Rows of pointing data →
-- BEGIN --
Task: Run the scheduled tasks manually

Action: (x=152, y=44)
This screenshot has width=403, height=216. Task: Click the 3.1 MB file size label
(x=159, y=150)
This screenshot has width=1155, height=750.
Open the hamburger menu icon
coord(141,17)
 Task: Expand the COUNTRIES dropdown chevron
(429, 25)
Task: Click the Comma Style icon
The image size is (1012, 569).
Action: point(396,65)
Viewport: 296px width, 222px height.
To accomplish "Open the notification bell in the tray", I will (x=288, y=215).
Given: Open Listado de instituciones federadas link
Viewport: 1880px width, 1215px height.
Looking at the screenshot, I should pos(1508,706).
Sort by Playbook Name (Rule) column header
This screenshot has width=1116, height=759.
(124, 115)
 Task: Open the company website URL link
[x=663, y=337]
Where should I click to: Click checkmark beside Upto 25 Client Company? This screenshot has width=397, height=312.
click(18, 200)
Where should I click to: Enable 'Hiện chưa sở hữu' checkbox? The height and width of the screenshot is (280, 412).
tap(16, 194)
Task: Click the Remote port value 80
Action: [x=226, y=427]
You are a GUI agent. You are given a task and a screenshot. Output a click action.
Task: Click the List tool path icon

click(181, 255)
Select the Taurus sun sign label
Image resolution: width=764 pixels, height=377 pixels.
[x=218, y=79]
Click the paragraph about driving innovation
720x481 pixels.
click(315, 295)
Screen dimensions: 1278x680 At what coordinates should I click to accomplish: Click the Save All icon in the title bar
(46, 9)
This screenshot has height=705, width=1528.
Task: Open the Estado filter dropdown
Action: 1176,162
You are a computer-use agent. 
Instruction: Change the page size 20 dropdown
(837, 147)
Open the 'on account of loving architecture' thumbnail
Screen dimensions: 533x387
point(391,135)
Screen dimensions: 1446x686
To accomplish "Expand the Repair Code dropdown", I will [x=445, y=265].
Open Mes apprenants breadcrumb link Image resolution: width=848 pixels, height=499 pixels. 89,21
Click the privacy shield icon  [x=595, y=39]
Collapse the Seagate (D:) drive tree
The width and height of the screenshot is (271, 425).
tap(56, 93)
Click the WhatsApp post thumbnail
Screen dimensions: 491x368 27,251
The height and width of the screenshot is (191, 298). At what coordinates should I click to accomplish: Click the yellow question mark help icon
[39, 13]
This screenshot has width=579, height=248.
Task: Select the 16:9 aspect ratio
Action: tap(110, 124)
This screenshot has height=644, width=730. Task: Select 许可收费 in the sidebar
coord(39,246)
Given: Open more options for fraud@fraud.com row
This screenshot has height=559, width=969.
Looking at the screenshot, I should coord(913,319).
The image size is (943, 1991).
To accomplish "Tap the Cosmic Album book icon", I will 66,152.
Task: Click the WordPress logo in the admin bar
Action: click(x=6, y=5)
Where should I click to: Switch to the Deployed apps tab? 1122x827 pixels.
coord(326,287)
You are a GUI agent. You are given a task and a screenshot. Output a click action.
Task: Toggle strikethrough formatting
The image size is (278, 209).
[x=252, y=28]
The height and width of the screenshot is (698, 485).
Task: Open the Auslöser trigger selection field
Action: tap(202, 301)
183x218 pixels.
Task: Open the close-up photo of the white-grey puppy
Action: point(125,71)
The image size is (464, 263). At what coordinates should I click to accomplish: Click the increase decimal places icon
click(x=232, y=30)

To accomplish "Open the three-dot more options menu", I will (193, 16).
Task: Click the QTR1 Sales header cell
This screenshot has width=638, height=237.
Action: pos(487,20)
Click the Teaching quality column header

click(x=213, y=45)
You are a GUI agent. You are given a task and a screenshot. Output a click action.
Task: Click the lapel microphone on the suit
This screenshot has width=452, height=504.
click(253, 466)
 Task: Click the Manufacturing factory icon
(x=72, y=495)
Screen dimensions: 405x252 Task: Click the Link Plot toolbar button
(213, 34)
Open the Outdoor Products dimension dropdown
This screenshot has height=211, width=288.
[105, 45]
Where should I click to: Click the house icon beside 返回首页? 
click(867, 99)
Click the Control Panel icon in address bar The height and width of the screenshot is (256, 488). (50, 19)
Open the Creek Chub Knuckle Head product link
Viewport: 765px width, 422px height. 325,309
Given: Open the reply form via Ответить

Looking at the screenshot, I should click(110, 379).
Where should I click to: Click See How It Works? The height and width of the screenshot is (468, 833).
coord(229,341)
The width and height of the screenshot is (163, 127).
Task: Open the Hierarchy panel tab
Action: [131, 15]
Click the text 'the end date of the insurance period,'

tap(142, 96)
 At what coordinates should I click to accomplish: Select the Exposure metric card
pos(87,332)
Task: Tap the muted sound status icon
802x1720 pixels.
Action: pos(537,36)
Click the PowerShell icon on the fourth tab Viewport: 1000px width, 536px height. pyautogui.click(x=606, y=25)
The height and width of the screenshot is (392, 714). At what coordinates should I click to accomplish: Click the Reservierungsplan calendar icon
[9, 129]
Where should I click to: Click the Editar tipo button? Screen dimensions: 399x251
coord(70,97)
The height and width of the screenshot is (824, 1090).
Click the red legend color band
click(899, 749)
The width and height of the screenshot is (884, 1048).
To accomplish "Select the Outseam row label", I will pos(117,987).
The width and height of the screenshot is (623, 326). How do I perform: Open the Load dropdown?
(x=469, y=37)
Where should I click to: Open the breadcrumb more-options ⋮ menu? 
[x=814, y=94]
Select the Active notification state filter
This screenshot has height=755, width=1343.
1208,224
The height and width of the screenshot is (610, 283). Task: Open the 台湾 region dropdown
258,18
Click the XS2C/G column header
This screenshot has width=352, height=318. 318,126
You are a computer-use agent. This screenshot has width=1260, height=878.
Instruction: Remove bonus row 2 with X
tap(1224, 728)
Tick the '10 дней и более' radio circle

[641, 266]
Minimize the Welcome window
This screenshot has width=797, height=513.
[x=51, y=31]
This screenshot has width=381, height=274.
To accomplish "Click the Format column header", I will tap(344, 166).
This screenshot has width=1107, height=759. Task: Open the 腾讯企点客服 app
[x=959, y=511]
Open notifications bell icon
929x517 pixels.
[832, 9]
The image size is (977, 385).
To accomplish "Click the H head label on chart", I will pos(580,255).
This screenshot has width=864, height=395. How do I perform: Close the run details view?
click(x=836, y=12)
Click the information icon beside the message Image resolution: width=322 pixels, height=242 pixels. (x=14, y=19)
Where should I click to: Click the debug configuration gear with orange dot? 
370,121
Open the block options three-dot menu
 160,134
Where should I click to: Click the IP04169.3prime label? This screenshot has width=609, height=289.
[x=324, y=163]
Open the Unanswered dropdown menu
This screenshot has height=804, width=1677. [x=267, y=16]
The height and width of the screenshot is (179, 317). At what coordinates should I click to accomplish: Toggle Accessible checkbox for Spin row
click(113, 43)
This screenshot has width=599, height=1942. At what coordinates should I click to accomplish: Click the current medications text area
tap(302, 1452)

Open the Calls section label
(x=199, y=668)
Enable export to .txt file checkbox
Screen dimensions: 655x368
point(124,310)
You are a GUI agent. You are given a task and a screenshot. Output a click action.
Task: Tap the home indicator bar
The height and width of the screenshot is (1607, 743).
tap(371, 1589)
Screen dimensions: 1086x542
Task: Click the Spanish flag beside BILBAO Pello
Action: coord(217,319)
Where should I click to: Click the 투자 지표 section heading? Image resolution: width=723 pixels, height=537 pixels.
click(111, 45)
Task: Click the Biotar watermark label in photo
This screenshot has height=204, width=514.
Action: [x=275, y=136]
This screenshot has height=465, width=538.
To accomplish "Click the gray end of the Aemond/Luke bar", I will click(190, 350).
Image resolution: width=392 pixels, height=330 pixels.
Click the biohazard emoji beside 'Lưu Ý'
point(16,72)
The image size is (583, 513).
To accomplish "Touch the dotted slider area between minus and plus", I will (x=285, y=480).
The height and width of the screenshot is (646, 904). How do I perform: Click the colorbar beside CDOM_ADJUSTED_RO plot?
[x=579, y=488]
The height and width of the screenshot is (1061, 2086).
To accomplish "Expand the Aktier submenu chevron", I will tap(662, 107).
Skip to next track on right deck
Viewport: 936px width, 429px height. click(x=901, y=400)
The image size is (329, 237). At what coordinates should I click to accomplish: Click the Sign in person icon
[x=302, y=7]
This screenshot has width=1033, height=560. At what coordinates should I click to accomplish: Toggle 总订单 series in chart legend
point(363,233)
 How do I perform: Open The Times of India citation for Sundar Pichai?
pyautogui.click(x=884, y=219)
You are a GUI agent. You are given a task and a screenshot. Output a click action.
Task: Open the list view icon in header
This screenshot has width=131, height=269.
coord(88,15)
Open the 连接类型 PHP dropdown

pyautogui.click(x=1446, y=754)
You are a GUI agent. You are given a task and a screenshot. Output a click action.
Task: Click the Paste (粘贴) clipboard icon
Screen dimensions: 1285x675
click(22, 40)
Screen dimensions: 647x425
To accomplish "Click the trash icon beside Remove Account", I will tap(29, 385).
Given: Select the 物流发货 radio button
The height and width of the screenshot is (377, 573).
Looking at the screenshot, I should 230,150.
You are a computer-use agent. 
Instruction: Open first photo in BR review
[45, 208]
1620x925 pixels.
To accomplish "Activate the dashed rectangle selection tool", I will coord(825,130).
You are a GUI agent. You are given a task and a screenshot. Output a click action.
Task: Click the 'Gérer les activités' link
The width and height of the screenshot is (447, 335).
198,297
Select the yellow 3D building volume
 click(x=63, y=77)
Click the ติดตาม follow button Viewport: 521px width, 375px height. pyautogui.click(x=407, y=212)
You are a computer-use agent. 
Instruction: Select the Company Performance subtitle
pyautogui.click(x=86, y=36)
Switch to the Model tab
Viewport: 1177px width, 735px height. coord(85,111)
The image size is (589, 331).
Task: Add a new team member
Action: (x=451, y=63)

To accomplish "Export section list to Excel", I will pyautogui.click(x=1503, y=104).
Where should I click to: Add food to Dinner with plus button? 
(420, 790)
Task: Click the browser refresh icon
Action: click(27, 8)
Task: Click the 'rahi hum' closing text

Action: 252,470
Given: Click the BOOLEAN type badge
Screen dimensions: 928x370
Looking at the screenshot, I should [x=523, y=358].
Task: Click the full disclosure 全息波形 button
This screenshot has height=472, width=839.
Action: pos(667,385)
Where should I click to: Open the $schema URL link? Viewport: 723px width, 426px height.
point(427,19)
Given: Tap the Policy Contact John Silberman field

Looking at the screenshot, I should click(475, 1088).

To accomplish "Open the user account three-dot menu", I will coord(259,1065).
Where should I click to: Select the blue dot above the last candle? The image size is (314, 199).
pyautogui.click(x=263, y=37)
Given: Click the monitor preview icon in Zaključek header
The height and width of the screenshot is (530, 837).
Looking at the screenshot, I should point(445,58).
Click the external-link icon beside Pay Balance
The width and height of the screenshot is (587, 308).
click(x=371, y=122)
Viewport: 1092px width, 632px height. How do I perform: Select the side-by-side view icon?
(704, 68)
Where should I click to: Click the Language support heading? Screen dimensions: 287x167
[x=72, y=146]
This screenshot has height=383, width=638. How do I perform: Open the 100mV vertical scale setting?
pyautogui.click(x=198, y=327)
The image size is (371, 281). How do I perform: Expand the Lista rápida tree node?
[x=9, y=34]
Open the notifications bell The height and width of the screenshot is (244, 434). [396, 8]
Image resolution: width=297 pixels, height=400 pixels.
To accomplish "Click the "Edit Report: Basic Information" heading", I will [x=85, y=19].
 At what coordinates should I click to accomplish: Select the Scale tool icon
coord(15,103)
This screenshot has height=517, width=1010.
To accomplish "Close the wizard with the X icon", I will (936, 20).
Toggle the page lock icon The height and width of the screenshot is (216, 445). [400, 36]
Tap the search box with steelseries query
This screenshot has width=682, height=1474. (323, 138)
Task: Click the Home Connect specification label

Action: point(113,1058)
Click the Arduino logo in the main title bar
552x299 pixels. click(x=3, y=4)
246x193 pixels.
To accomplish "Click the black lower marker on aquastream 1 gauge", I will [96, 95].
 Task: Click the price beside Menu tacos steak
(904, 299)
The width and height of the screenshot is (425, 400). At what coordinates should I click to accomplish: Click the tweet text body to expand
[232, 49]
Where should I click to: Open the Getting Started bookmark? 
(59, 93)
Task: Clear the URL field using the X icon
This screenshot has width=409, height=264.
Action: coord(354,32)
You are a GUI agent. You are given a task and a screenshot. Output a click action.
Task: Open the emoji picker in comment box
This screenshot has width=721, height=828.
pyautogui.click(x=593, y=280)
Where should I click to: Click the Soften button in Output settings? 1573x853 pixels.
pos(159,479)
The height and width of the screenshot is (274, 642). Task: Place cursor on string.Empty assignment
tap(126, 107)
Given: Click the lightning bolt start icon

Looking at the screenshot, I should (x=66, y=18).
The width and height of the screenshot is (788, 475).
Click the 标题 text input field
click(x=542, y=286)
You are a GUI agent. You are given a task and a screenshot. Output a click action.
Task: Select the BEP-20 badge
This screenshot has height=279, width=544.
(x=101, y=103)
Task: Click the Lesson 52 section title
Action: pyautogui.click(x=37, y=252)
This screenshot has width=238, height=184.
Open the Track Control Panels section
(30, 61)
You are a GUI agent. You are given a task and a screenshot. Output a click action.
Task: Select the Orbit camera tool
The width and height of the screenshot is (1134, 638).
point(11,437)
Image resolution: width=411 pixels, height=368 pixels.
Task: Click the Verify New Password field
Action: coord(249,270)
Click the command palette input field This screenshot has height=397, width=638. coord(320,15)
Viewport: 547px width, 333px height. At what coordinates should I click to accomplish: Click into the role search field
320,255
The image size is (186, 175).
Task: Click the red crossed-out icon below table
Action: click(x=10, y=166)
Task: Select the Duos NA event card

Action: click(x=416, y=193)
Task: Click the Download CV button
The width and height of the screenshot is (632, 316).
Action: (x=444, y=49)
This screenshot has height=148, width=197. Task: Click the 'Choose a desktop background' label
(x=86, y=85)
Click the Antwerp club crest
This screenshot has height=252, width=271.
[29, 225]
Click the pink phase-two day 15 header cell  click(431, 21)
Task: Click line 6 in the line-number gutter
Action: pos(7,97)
-- END --
Required task →
Copy out the data unchanged, beginning at the line containing "Task: Click the full disclosure 全息波形 button" and continuing through the line containing "Looking at the screenshot, I should click(475, 1088).", both included.

Complete output →
Task: Click the full disclosure 全息波形 button
This screenshot has height=472, width=839.
Action: pos(667,385)
Where should I click to: Open the $schema URL link? Viewport: 723px width, 426px height.
point(427,19)
Given: Tap the Policy Contact John Silberman field

Looking at the screenshot, I should click(475, 1088).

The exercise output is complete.